#### Text

We headed east on the M62, hitting the streaming heavy traffic that continued all the way down the A1M to Newark. Just before the exit junction we needed we pulled into a small services, just to stretch our legs really – and it was time for a cuppa too. Once on the A17 toward Sleaford the roads were so much quieter, Stew was able to relax the pace and I could also take in more of the scenery, rather than having to concentrate on the heavy traffic on all sides. The countryside was mostly flat and a patchwork quilt of lush agriculture, and summer smells – from the sweet flowers, to the not so sweet pigs and dairy. We wound our way through sleepy villages and an hour later could see the huge church spire in Boston, and not much further along there was a gorgeous restored windmill (but I wasn’t quick enough to snap a photo). Skegness on the coast was only another 12 miles or so, but we weren’t going that far, we were heading to a very small village of Friskney, where Sandra and Keith lived (old motorbike friends from the bike racing days, now nearly 80 yrs, and they had visited us for a couple of weeks in Perth in the February of 2012). Nothing was looking too familiar (its all pretty much the same – cultivated fields, boarded by irrigation dykes, with a smattering of houses and farm buildings. We took the turning into Friskney, but couldn’t see ‘Sickling Lane’. As we turned a junction we saw a fellow standing by his gate, so Stew pulled over so I could ask directions. He was quite surprised to see the bike, and gladly could help us out. So with sound directions we set off again, and it only took a few more minutes to find the right lane. It was so overgrown with the summer growth, that we actually drove passed the cottage, but realized as soon as we passed. So we turned around and pulled into the grass driveway between the cottage and Keith’s workshop. The doors were already open, and Sandra and Keith were soon out to greet us.

We were soon welcomed inside, having mugs of coffee and catching up over the past few years. We had a lovely afternoon and evening together. Sandra’s son, Phillip called, to see if we wanted to go to Boston for the evening – it was a bike night, but really we couldn’t be bothered. We were more than happy to have a quiet night in nattering away. So Phillip and Joanne said they would come round after tea.

Stew went off to look at Keiths’ recent projects, and was in awe and so jealous of the well equipped shed – He spent ages with him looking over all his machinery and what he was doing, and I wandered around a bit and managed to get a few photos. The old place is really too much of a handful for Sandra and Keith to look after now. Other old shed’s and a static caravan hadn’t been opened for years, and the big garden was mostly ‘wild’, with Keith only just managing to go round to keep a section of grass area cut back.

########

◆ Problems to solve:
a - In the account of the motorbike trip, which village were Sandra and Keith living in?
b - Pick up the account of the motorbike trip to Friskney after its final paragraph and keep it going.
The material that comes next has nothing to do with this.

#### Entries provided

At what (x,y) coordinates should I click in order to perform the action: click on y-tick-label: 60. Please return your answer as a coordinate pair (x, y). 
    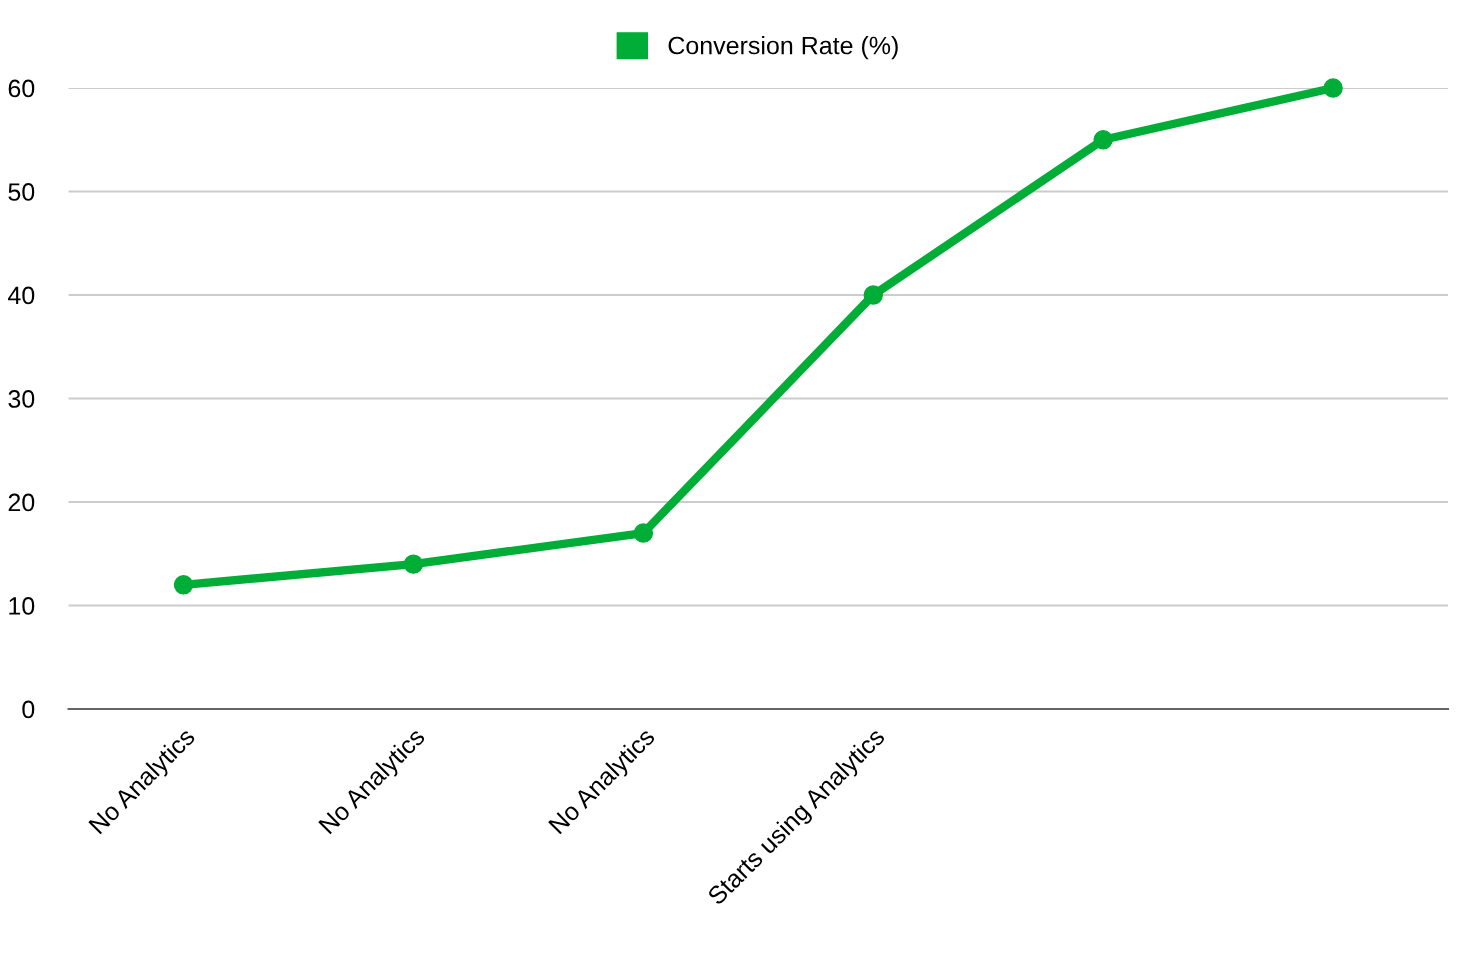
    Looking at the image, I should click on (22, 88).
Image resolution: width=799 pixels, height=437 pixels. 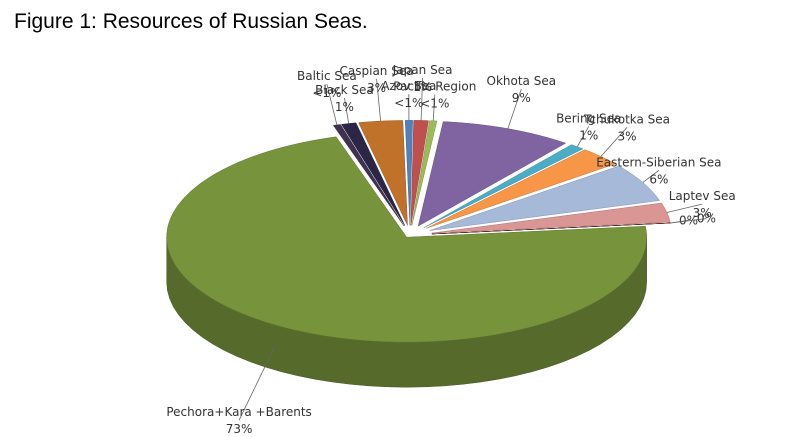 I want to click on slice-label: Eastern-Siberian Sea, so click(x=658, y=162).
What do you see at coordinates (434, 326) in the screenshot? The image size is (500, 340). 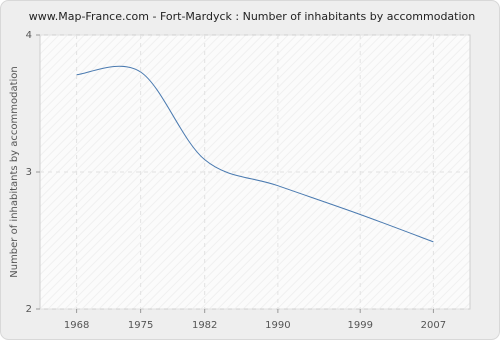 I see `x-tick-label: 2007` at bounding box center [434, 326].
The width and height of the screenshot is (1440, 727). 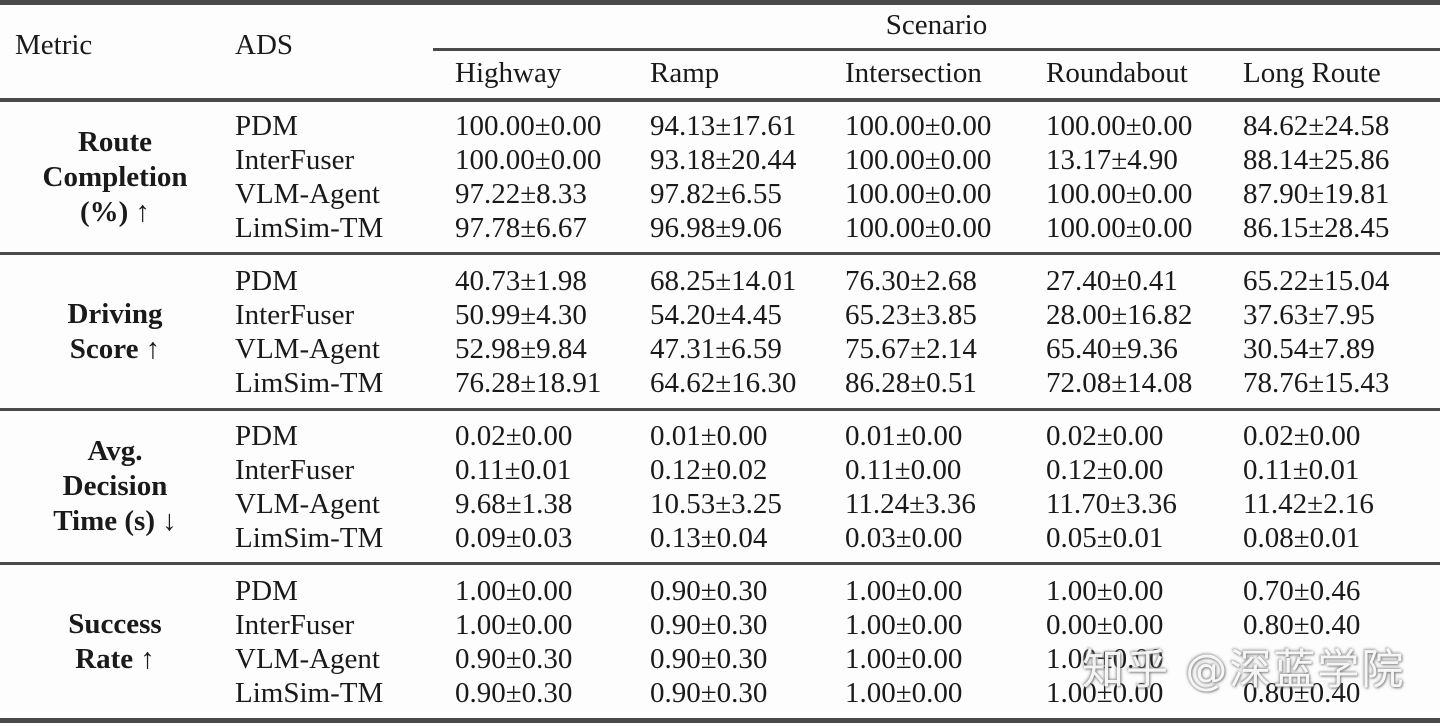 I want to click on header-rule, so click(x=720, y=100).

########

◆ Set of answers:
a - Friskney.

b -
Sandra made us a nice cold salad meal; butchers pork pie, sliced ham, tossed salad, pickle beetroot and bread & butter, as well as a big pot of tea. There was plenty on offer for afters; Bakewell tarts, chocolate roll – but in the end we both opted for a slice of homemade Christmas cake. Phillip (now 60) and his wife Joanne came round just as we were finishing the meal – and ended up staying till ~10pm, as we had a slide show of our South America photos. They have 2 grown boys, Lloyd and his partner just had a baby son in February, (and live in Knaesborough) and Lewis and Carly, have a lively 2 year old Tia (And live in Boston). We had more mugs of tea, as we chatted mostly of families, travels and our adventures – till it was time to go. Then more hugs and goodbyes, and so nice to have seen them again, as they headed home. Sandra had given up her bed for us, which was so nice. So we all wished goodnight, and headed off to bed around 10.15pm.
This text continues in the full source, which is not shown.